Stored items:
::::::::::
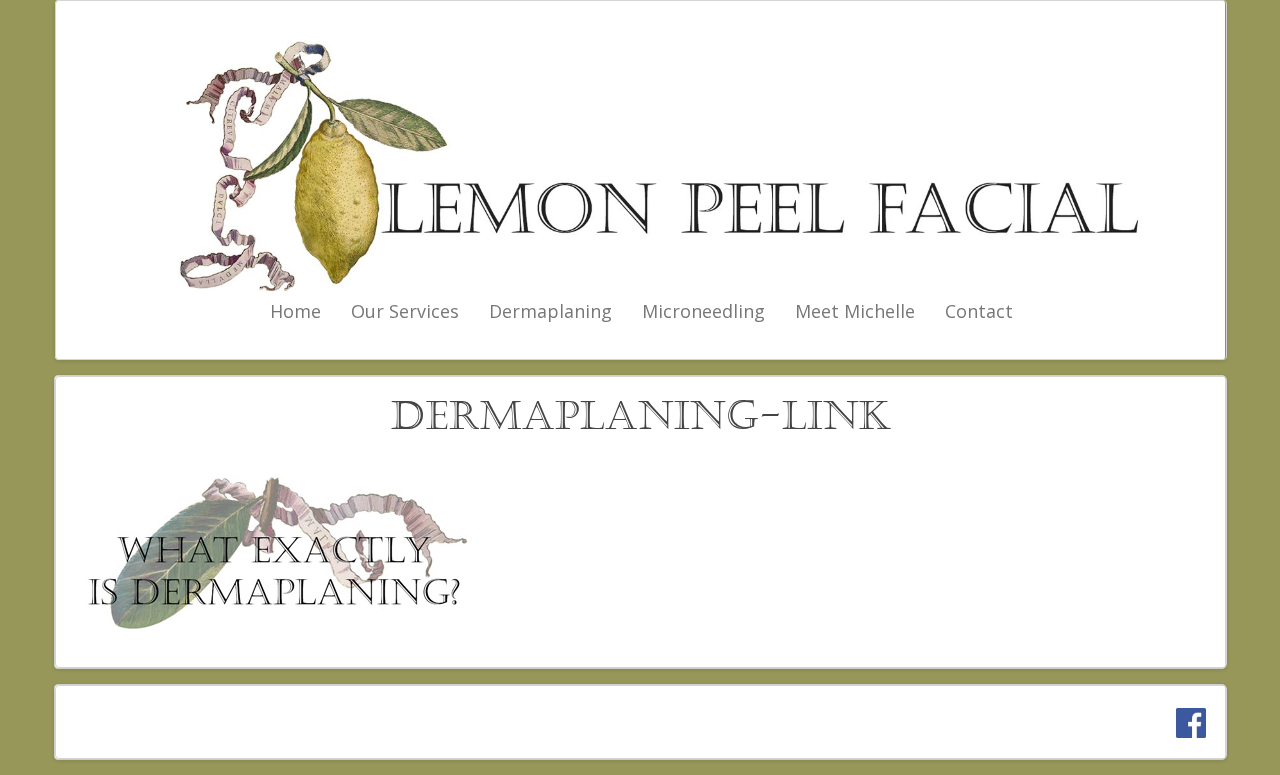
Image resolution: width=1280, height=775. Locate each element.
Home (295, 311)
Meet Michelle (855, 311)
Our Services (405, 311)
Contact (979, 311)
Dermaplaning (550, 311)
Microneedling (703, 311)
::::::::::
▶ _Activity_
Which lines run from the one containing "Our Services (405, 311)" to the final line of the entries? Return those lines exactly, and only those.

▶ _Final answer_
Our Services (405, 311)
Contact (979, 311)
Dermaplaning (550, 311)
Microneedling (703, 311)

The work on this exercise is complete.